Public Group

# OpenGL Understanding glDrawElementsInstanced

## Recommended Posts

Posted (edited)

I am learning how to use glDrawElementsInstanced() based on this tutorial:

The geometry renders without any problems:

But I am struggling to understand how this function actually works.

Questions:

1). When calling glVertexAttribPointer(), the data from the transformation matrices is sent down 4 floats at a time (due to the fact that each attribute can contain no more than 4 components), meaning that the transformation matrix data is spread across 4 attributes (2,3,4,5 - 1 column of the matrix per attribute) . The stride is set the sizeof(glm::mat4) which is 64 bytes. But being that in this case, 4 floats make up 1 attribute, shouldn't the stride for attributes 2,3,4,5 be set to (sizeof(float) * 4)

2). Following on from the previous question; in the vertex shader, the attribute transform_matrix is said to be at location 2, rather than spread across 2,3,4,5. That being the case:

a). How does GLSL interpret this? The attribute is received in the shader as a mat4 at location 2, but as previously mentioned, the attributes are actually spread across the locations 2,3,4,5 as floats so how is it that GLSL was able to condense these 4 floats across 4 attributes to just 1 mat4 across 1 attribute?

b). How does the shader know when to switch from the first transformation matrix (index 0 of transform_matrix array) to the second transformation matrix (index 1 of transform_matrix array) in order to render the two geometries in different places (as show in above image)? I assume this has something to do with the call to glDrawElementsInstanced() but I'm not sure as to how exactly this would work in the shader.
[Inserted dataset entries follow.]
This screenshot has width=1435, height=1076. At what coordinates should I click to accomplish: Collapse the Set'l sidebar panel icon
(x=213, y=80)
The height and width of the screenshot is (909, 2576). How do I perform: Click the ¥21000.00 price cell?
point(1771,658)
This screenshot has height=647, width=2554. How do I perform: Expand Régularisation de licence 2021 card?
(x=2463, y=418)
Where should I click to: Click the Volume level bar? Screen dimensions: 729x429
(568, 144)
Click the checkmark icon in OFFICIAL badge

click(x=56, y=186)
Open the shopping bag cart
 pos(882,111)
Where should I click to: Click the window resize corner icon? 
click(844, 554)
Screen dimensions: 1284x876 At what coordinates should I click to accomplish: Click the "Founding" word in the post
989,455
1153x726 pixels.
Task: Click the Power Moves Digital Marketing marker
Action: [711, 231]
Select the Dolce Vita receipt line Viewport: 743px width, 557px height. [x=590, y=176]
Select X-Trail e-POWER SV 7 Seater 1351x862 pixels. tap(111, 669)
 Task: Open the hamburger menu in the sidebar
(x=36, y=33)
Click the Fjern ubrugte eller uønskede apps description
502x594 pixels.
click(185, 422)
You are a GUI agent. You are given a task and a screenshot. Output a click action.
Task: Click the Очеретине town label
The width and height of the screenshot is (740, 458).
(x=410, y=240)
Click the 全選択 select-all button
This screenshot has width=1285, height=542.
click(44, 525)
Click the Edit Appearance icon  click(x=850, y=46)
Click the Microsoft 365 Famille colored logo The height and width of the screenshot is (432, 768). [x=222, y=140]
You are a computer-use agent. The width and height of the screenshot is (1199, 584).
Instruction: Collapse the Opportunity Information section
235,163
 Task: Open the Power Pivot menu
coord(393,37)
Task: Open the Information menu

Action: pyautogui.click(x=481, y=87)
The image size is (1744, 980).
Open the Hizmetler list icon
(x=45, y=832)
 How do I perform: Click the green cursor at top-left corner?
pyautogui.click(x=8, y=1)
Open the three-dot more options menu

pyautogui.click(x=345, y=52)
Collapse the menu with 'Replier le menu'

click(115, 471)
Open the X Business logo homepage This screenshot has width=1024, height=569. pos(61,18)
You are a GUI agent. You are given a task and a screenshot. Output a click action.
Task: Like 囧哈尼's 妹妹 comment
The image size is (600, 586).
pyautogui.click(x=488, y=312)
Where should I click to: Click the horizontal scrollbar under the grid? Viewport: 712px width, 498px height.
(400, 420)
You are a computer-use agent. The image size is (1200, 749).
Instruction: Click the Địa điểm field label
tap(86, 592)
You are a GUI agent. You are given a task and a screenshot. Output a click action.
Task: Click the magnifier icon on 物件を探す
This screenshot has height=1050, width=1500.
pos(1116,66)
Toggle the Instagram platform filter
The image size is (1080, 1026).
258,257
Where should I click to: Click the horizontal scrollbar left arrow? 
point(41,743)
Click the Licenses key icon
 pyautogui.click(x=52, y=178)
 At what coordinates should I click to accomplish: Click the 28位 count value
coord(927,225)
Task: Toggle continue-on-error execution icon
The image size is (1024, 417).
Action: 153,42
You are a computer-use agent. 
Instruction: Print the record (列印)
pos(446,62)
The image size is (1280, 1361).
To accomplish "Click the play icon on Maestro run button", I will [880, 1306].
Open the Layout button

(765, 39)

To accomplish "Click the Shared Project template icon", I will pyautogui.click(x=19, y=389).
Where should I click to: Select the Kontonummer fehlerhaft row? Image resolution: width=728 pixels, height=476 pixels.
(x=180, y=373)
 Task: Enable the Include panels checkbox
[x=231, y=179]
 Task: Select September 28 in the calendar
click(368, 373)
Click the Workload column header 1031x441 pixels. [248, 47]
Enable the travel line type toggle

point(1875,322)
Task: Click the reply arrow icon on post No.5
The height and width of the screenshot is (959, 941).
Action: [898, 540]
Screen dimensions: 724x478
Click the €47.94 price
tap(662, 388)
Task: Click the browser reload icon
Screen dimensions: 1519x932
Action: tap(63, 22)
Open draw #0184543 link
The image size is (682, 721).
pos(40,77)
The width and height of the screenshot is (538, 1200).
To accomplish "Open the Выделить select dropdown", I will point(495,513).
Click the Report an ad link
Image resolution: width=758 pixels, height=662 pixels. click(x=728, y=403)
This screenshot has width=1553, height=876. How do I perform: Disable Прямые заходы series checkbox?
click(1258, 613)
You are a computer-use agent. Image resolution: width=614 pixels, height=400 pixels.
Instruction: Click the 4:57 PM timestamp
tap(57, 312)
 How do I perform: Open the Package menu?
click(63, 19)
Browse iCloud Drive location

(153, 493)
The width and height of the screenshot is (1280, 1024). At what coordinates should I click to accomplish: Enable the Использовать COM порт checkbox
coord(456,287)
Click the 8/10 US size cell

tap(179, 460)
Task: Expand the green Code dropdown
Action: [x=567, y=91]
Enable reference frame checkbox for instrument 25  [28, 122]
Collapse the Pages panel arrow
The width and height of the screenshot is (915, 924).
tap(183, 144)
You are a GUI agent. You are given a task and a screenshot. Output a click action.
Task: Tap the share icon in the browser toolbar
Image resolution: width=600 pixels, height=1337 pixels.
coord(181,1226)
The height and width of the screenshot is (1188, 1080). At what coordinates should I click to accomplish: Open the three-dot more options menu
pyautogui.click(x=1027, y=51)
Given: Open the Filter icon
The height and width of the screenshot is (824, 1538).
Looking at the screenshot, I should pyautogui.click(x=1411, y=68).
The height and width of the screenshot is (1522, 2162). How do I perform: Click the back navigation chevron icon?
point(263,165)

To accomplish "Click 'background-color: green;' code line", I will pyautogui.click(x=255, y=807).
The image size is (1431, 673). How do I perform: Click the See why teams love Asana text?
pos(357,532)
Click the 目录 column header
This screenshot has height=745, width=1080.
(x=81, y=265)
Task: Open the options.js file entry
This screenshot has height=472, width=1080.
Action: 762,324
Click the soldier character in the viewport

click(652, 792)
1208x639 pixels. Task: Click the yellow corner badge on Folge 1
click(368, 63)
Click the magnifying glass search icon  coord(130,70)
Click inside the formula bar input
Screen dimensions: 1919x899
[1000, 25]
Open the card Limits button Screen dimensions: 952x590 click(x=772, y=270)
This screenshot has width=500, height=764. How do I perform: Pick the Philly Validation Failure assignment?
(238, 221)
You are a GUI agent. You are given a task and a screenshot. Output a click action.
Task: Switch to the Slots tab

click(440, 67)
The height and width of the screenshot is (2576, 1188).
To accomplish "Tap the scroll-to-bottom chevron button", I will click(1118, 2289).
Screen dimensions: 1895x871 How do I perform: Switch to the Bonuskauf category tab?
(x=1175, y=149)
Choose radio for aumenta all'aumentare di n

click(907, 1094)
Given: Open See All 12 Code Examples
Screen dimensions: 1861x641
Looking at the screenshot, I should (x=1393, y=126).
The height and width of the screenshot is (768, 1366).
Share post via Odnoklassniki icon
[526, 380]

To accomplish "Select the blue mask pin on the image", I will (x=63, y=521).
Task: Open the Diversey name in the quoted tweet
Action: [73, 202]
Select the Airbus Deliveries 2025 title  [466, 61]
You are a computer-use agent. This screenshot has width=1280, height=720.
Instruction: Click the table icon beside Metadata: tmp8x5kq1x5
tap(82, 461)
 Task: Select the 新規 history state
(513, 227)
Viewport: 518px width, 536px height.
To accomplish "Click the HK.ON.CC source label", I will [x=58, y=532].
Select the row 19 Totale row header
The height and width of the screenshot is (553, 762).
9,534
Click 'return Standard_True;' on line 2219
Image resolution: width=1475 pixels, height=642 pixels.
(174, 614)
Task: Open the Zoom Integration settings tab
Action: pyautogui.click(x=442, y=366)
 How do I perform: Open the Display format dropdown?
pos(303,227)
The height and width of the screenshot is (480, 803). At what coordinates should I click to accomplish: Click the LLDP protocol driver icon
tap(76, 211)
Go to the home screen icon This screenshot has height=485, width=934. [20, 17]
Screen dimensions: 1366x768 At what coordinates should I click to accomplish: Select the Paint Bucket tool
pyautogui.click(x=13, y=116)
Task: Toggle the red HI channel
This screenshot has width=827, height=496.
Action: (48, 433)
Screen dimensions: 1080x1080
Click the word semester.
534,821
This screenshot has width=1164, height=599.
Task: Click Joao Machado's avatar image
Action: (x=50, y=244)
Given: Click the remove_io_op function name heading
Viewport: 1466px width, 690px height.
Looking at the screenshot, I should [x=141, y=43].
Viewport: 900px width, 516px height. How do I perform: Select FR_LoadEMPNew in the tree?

Maybe someone can provide some detail on how this process works?

See the relevant source code below:

// Main.cpp:

std::array<glm::mat4, 2> transform_matrix =
{
MVP.projection.matrix * glm::translate(glm::mat4(1.0F), glm::vec3(-0.8F, 0.0F, -3.0F)) // 0
* glm::rotate(glm::mat4(1.0F), glm::radians(24.0F), glm::vec3(1.0F, 0.0F, 0.0F)),

MVP.projection.matrix * glm::translate(glm::mat4(1.0F), glm::vec3(2.2F, 0.0F, -3.8F))  // 1
* glm::rotate(glm::mat4(1.0F), glm::radians(115.0F), glm::vec3(0.0F, 1.0F, 0.0F))
};

unsigned int transform_vbo;
glGenBuffers(1, &transform_vbo);
glBindBuffer(GL_ARRAY_BUFFER,transform_vbo);
glNamedBufferData(transform_vbo, sizeof(transform_matrix), &transform_matrix, GL_STATIC_DRAW);

//  positions (0) and colour (1) attributes already sent to OpenGL:
for (int i = 2; i < 6; i++)
{
glEnableVertexAttribArray(i);

glVertexAttribPointer(i, 4, GL_FLOAT, GL_FALSE, sizeof(glm::mat4),
(const void*)(sizeof(float) * ((i - 2)*4)));

glVertexAttribDivisor(i, 1);
}

Cube_VAO.Bind();

while (!glfw.WindowShouldClose())
{
glfw.ResizeWindow(MVP);
glDrawElementsInstanced(GL_TRIANGLES, CubeIndices.size(), GL_UNSIGNED_SHORT, 0, 2);
glfw.SwapBuffers();
}

#version 330 core

layout(location = 0) in vec4 position;
layout(location = 1) in vec4 colours;
layout(location = 2) in mat4 transform_matrix;

out vec4 colour_transfer;

void main()
{
gl_Position = transform_matrix * position;
colour_transfer = colours;
};

#version 330 core

in vec4 colour_transfer;
out vec4 colour;

void main()
{
colour = colour_transfer;
};

..

Edited by calioranged

##### Share on other sites
Posted (edited)

This is related to how the explicit uniform locations work as described here:

The key points here are that in general uniforms are of size 16 bytes. If you use smaller types then they are essentially padded (this is not an issue for uniforms, but as soon as you start working with constant buffers or shader storage buffers then this becomes a thing. For more information see std140 vs std430, for example here: https://www.khronos.org/opengl/wiki/Interface_Block_(GLSL) or read it from the khronos specs https://www.khronos.org/registry/OpenGL/specs/gl/).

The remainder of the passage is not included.